Em seus sonhos — aquele par que ele vem sonhando acordado há tempos —, nunca foram incluídas outras pessoas. São sonhos para solitário que sabe que não só o mundo não gira ao seu redor como quase nunca quer saber sobre o que ele pensa ou sente. Ele firma os pés no chão, garantindo equilíbrio, e pega a menina que se enrosca no pescoço dele, bracinhos miúdos. A mulher sai de seu banco, espremendo-se como pode. Ele se impõe pelo caminho, que entendeu que tem o dever de levar a menina até a porta, sem que lhe apertem do jeito que acontece com a mulher. Ele chega à porta, enquanto a mulher ainda luta para alcançar a linha de chegada.

A menina deita a cabeça no ombro dele, e começa a cantar outra música, desta vez sobre um homem que precisa salvar uma aldeia de borboletas de um vento soprado errado. Ele se envolve com a história desse homem, ele tem alma boa e pode ajudar, só não sabe disso ainda, e quando a mulher lhe toca o braço e sorri, obrigada, e ele lhe entrega a menina, depois de ela dar o sinal para descer, é como se estivesse entregando seus sonhos, seus sentimentos, seus desejos, até os ainda desconhecidos por ele.

A menina o encara, sorri bonito, leve, feliz. Arqueia o corpo e lhe beija o rosto, depois continua a cantar sobre o homem, as borboletas, a aldeia, o vento errado. A mulher o encara, ela é assim, moço, gosta de inventar músicas, principalmente quando está no ônibus.

O ônibus continua a sua viagem, entregando pessoas aos seus pontos. Até onde seus olhos conseguiam enxergar, ele cravou o olhar sobre elas. Naquele dia, não conseguiu sonhar acordado novamente, o que era sua fuga diária quando o trabalho se tornava quase insuportável ou a solidão berrava.

Durante vários dias, ele se atrasou para o trabalho ao pegar aquele mesmo ônibus. Não conseguia sonhar acordado, só pensava em escutar a menina que inventa canções no ônibus.

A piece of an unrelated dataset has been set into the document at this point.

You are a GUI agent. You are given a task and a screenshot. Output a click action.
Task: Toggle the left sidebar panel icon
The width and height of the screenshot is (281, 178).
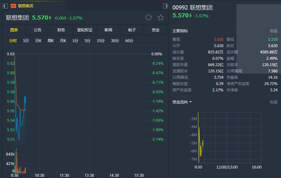click(5, 6)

E no dia que as reencontrou, mesmo lugar no ônibus, elas no mesmo banco, a menina cantando, a mulher cuidando dela.

E hoje ele observa, em pé na porta, entre a cozinha e a sala de estar, a mulher a cozinhar delícias, enquanto fala sobre as boas novas do trabalho. Na sala de estar, ela inventa uma canção sobre um peixe que gostava da lua e queria abraçá-la. Agora ele sabe que, às vezes, é preciso parar de sonhar acordado para saborear a vida. Que o mundo pode nem lhe dar importância, mas ali, naquele momento, ele é importante para alguém. Alguém é importante para ele.

Imagem: sxc.hu

Comentários

Carlos H. disse…
Lindo texto. Um belo reflexo do que somos, essa multidão de 'eus' mergulhada duma profusão interna interminável, que vive do desacontecimento a cada esbarrão seguido do desconcertado e incômodo rearanjo das peças de corpos. Me seduz e docemente me afaga tal modo como as palavras fluem, me inundando duma atmosfera onírica essa indefinida dimensão atemporal de que alimenta o seu leitor.
Que lindeza, Carla! Mexeu meu dentro. :)
Carla Dias disse…
Carlos... Obrigada pela leitura e pela gentileza expressa nas suas palavras. Abraço.

Eduardo... Que bom! Que adoro quando o que escrevo sai por aí mexendo o dentro de quem me lê. Beijos.
Anônimo disse…
incrível,ando precisando parar de sonhar um pouco e viver o momento apesar de que muitas vezes os sonhos são melhores do que o que nos cerca.
Carla Dias disse…
Anônimo... Bom mesmo é quando trazemos parte dos nossos sonhos para a realidade.